Yesterday’s Crimes: Fires + Fake News = Vigilantes

Anti-immigrant paranoia stoked by bad reporting created a vigilante movement in early San Francisco.

Seal of the San Francisco Vigilance Committee, 1851

In 1850, San Francisco was built on wooden tobacco crates and lit by oil lamps. Not surprisingly, things burned down — a lot. But instead of seeking rational explanations, the city’s newspaper of record drummed up anti-immigrant conspiracy theories.

“It is a well-known fact that some of the most desperate scoundrels of England who have been serving the Queen in Sydney are in this city, and would stick at nothing in the attempt to obtain money by any diabolical crime,” The Daily Alta California decried in a Jan. 24, 1850 article blaming Australians for an alleged wave of “incendiarism,” or arson, that was blazing through the city. Yes. Aussies.

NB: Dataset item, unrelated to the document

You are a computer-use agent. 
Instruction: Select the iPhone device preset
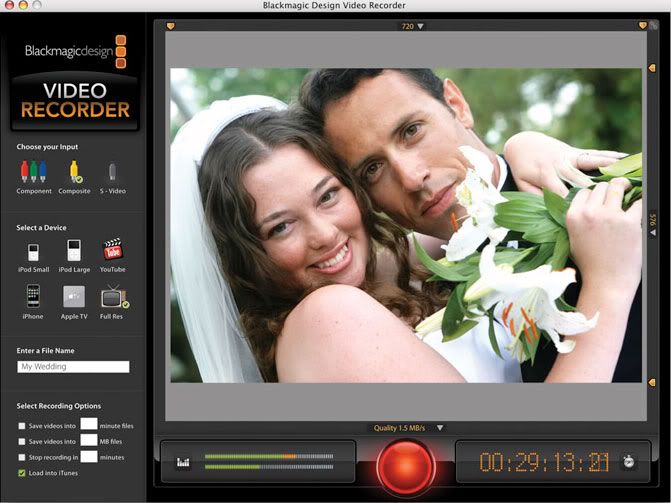[x=33, y=296]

The Alta California continued to hammer on “the transported felons of Great Britain” for over a year. A Feb. 25, 1851 editorial warned, “Our citizens are at their mercy, and their mercy is such as the wolf gives the lamb.”

White American xenophobia went beyond the perceived racial lines of today, and extended to white people from anywhere but what was then the continental United States. Making the reporting of the time more confusing, the phrase “Native Americans” referred to white people from the East Coast and not the Ohlone or Miwok who were here first. Australians were often called English or British.

Even though only a few Australian immigrants coming to California were convicts from the Botany Bay penal colony, the dime store novels that passed for newspapers back then reported the Aussies had formed a secret society of thugs called the Sydney Ducks. In addition to almost every murder and robbery in Northern California, San Franciscans were led to believe the Sydney Ducks burned down buildings in order to loot the charred wreckage.

While this seems like a hard way to rob someone, American citizens who had only been in California for a year or two were moved to combat this foreign secret society that didn’t quite exist by forming an order of their own.

After the beating and robbery of Charles J. Jansen in his Montgomery Street store on Feb. 19, 1851, an angry mob of thousands assembled at the plaza in front of city hall. Police had two Australian men in custody that kind of met the description of the suspect in the case – an escaped convict called “English” Jim Stuart who killed the Sherriff of Auburn. The problem was, neither of these men were English Jim. Both of them were also totally innocent.

Sam Brannan, a Mormon elder who collected tithe money from Mormon miners without ever passing it along to his church, addressed the mob. Still pissed off about the light sentences handed out to the Hounds, Brannan didn’t care about the guilt or innocence of the accused in this case. Brannan reasoned that even if these Aussies didn’t rob Jansen, they had to be guilty of something.

“I am very much surprised to hear people talk about grand juries, or recorders, or mayors,” Brannan said. “I am tired of such talk. These men are murderers, I say, as well as thieves. I know it and I will die or see them hung by the neck.”

“I want no technicalities,” he added, calling for execution without a trial. “Such things are devised to shield the guilty.”

William Tell Coleman, a distant relative of George Washington blessed with the handsomeness of Daniel Day Lewis in Last of the Mohicans, managed to calm the crowd down from performing instant executions. He was still a-okay with doing away with the due process just as long as everyone was dignified and organized about it.

The resulting kangaroo court still ended up with a hung jury even without the meddlesome interference of defense attorneys. Enraged over so many jurors voting for acquittal, the mob bum-rushed the courthouse to get the prisoners.

“Benches, desks and railings were broken to pieces,” the Alta California reported.  “The prisoners would certainly have been taken from the room had not the company of Washington Guards, who had been parading during the day, rushed in with fixed bayonets, and mounting the desks and benches drove the people away.”

The two innocent men were left in the custody of the official city jail, and eventually set free. The vigilantes were denied this time, but they would be back.